Ketika sudah sampai di halaman, betapa terkejutnya mereka berdua. Aksara nampak sudah berkacak pinggang, tatapannya seolah mengintrogasi.
"Wah rupanya sudah bangun suami mu ini Ratia, apa dia mau menyusul kita?" goda Kakek, agar suasana mencair.
"Dari mana saja?" tanpa peduli dengan apa yang di ucapkan Kakeknya barusan. Memilih bertanya, padahal dari pakaian saja sudah jelas.
"Ayo kita masuk, bagus sekali jika kita sarapan lebih pagi." kakek pun tidak menjawab pertanyaan. Karena memang tidak harus di jawab, yang bertanya sebenarnya sudah tahu.
"Istri mu sudah bosan sekali di rumah Aksara." Kakek memulai obrolan di meja makan.
"Pergilah, tapi hanya untuk melihat-lihat dan duduk-duduk saja di sana" langsung menjawab, karna Aksara sudah tahu arah pembicaraan Kakeknya. Ratia dan Jagad Suseno saling pandang, seolah maling yang baru saja tertangkap basah.

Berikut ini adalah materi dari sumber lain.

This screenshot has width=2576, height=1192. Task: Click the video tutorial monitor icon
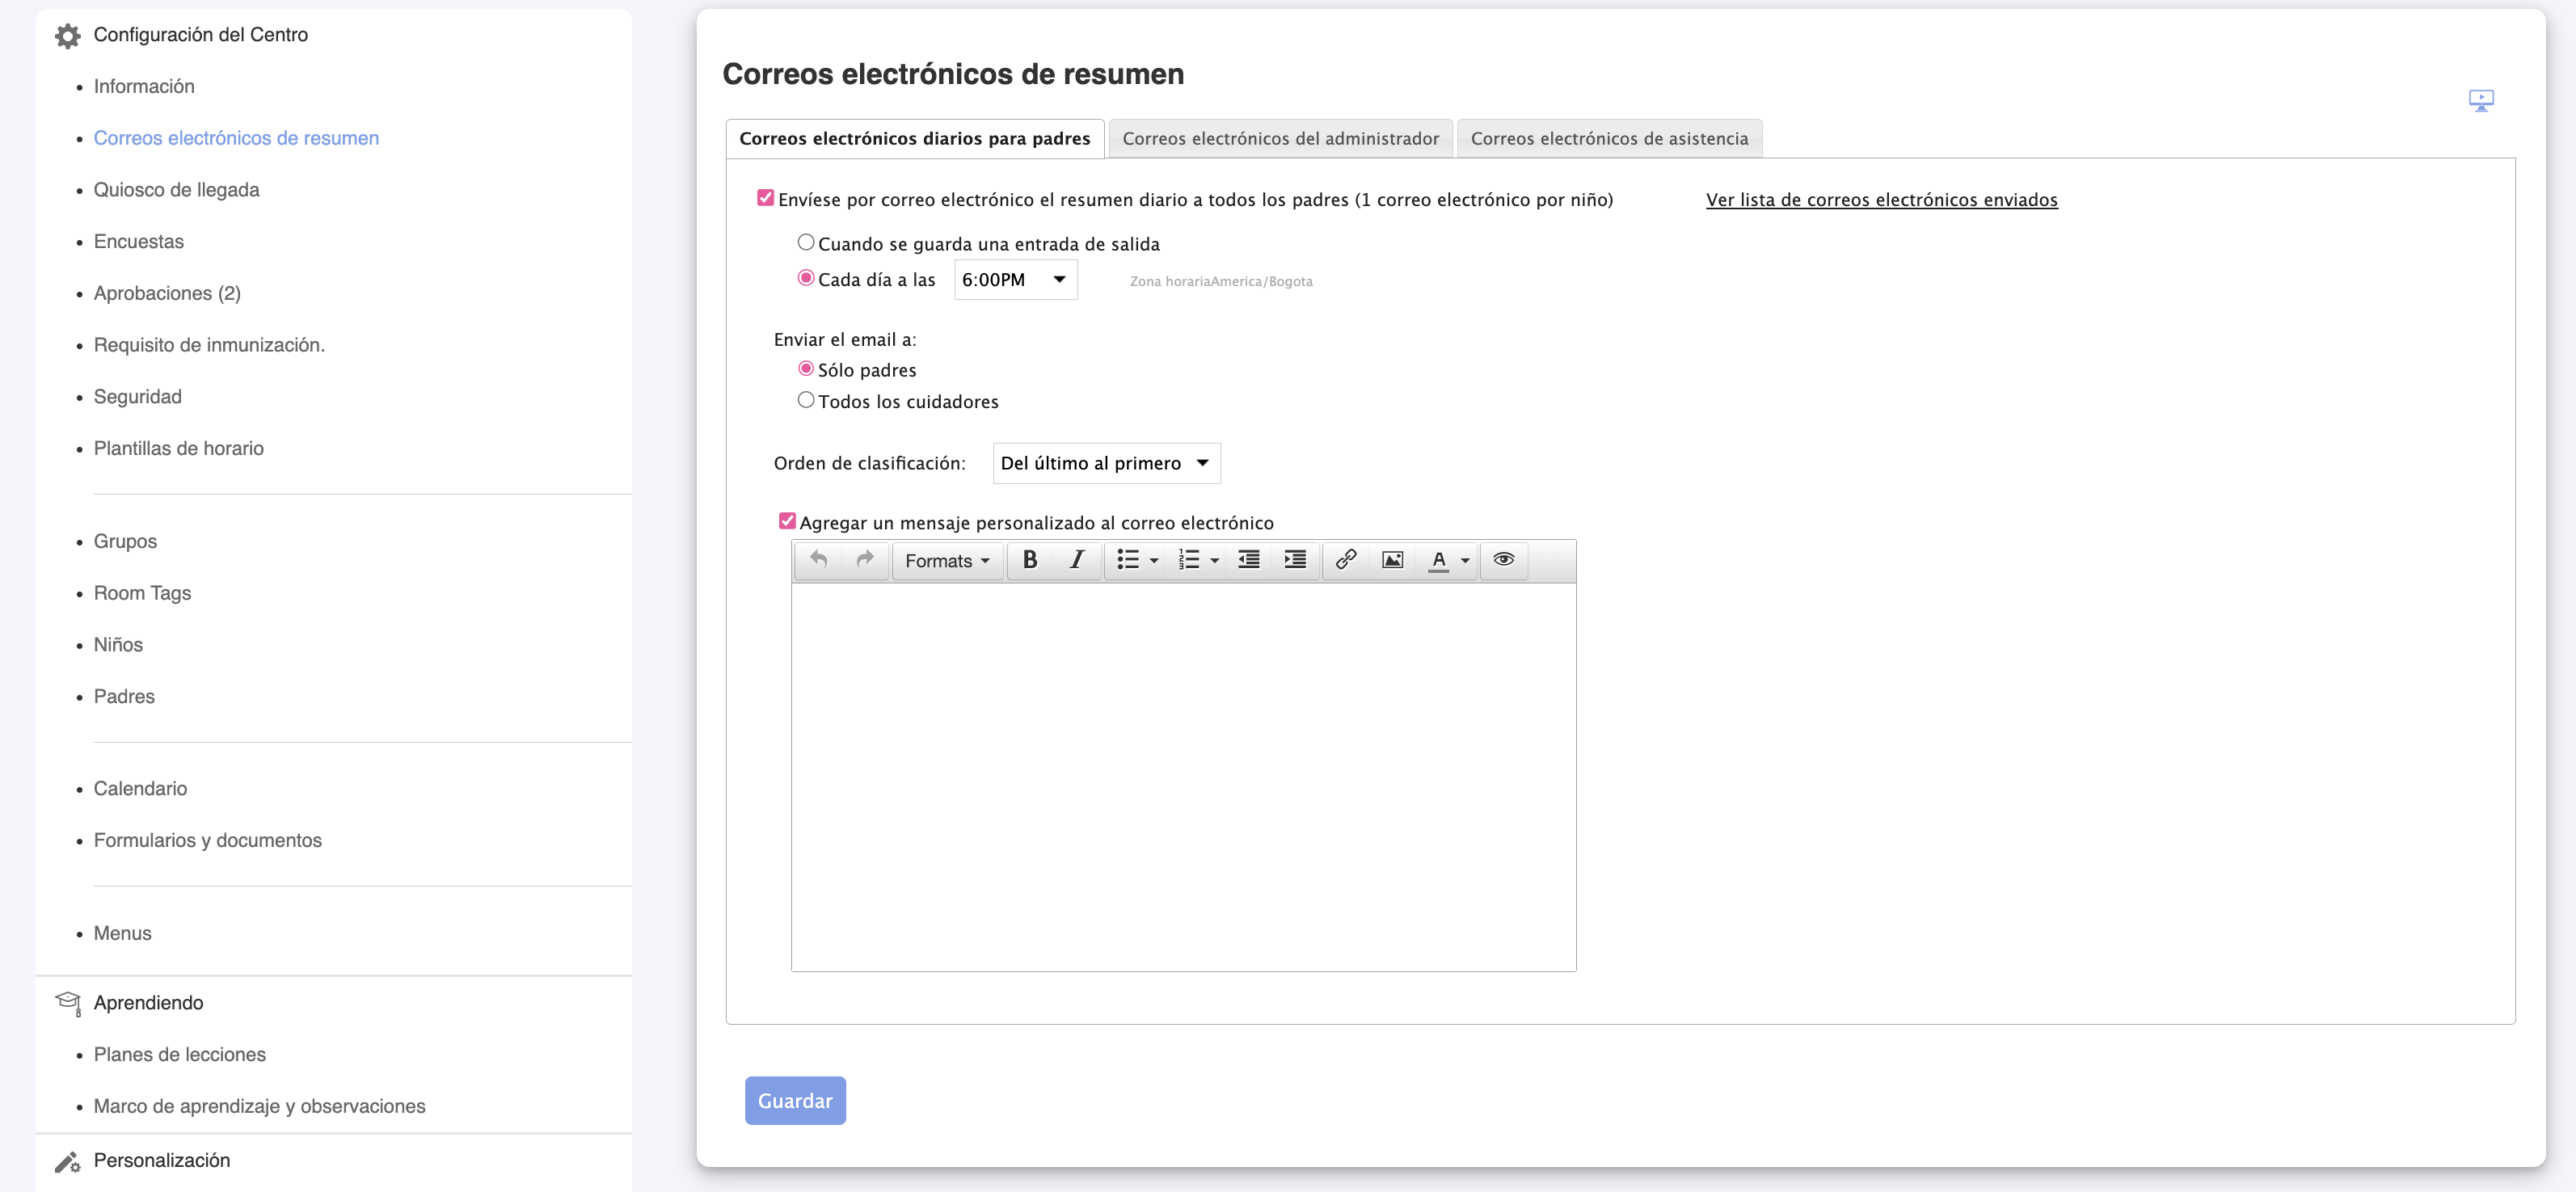2480,101
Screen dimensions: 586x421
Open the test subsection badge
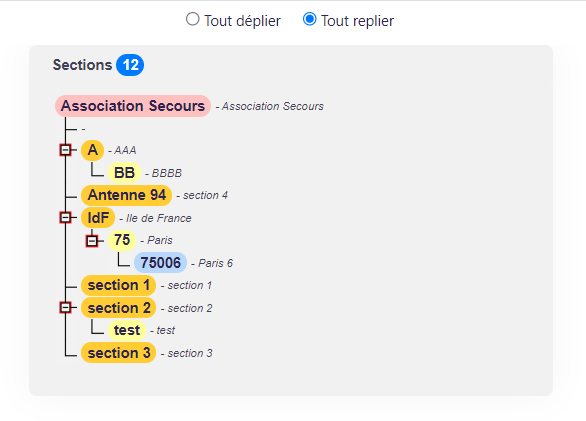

Waduh, aku harus bicara apa lagi ini. Ratia
Kembali Ratia melihat ke arah Kakek Suseno, seoalah mengatakan 'Kakek ayo bicara lagi'.
"Hms jadi, Ratia boleh bekerja?" sebenarnya pertanyaan ini tidak perlu di tanyakan, tapi karna agak gugup, ya sudah yang penting bicara saja.
"Tapi ingat, hanya mengawasi!" Entah untuk berapa kali Ratia dan Kakek Suseno saling pandang, seolah mereka berdua berkomunikasi lewat mata.
"Pergilah hari ini bersama Kakek, aku ada sedikit urusan." Kakek pun mengangkat jempol sembunyi-sembunyi agar hanya Ratia yang melihat hal itu. Lalu di balasnya dengan senyum dan sambil menganggukan kepala. Mantap, mungkin begitu artinya. Mereka berdua sangat bahagia, tentu dengan tujuan yang berbeda.
Setelah pembicaraan singkat pagi ini, mereka bertiga masuk kekamar untuk bersiap. Ratia pun dengan semangat empat lima menyiapkan dirinya. Sedikit kebebasan di tangan.
"Ingat ya, kau sudah harus kembali sebelum aku pulang ke rumah!" sebuah peringatan di berikan.
"Apa bisa Mas kabari jika akan pulang cepat?'' tidak ada jawaban dari suaminya.
Saat Ratia sudah siap dan akan melangkah keluar, tiba-tiba saja pinggangnya di tarik oleh Aksara. Dengan cepat Ratia mengangkat kedua tangannya di dada, memberikan sorot mata setajam mungkin.
Mau apa dia? Ratia
Beberapa saat mata mereka bertemu, dan Aksara pun semakin mengencangkan tangannya sehingga membuat tubuh mereka tanpa jarak sedikitpun.